:: ENTRIES PROVIDED ::
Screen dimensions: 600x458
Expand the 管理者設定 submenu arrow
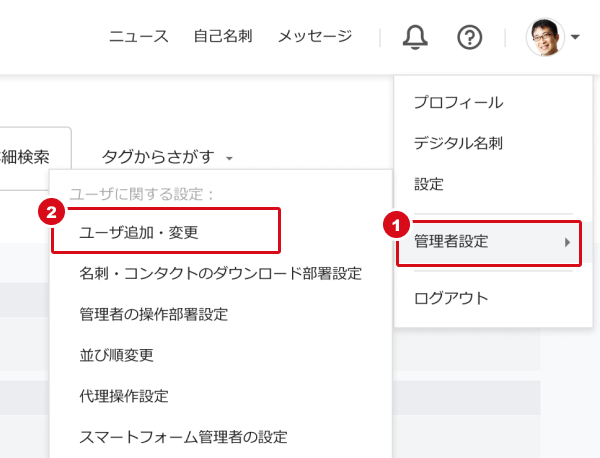point(567,241)
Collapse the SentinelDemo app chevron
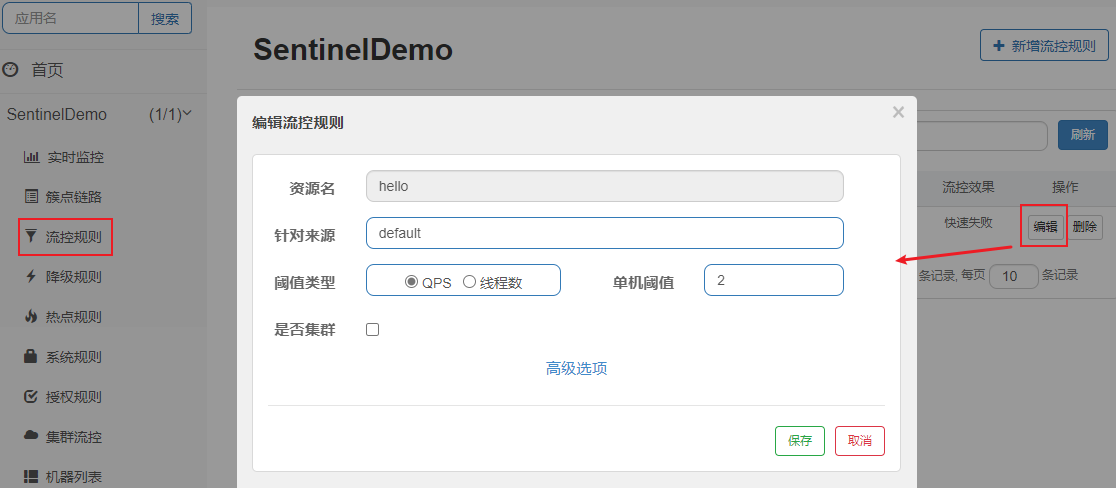The height and width of the screenshot is (488, 1116). pyautogui.click(x=188, y=113)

:: DIRECTIONS ::
Only the lines from the line that contains "Expand the 管理者設定 submenu arrow" through the end of the entries are to be written out, exactly and without pictures, both ends included.

:: TASK RESPONSE ::
Expand the 管理者設定 submenu arrow
point(567,241)
Collapse the SentinelDemo app chevron
The height and width of the screenshot is (488, 1116). pyautogui.click(x=188, y=113)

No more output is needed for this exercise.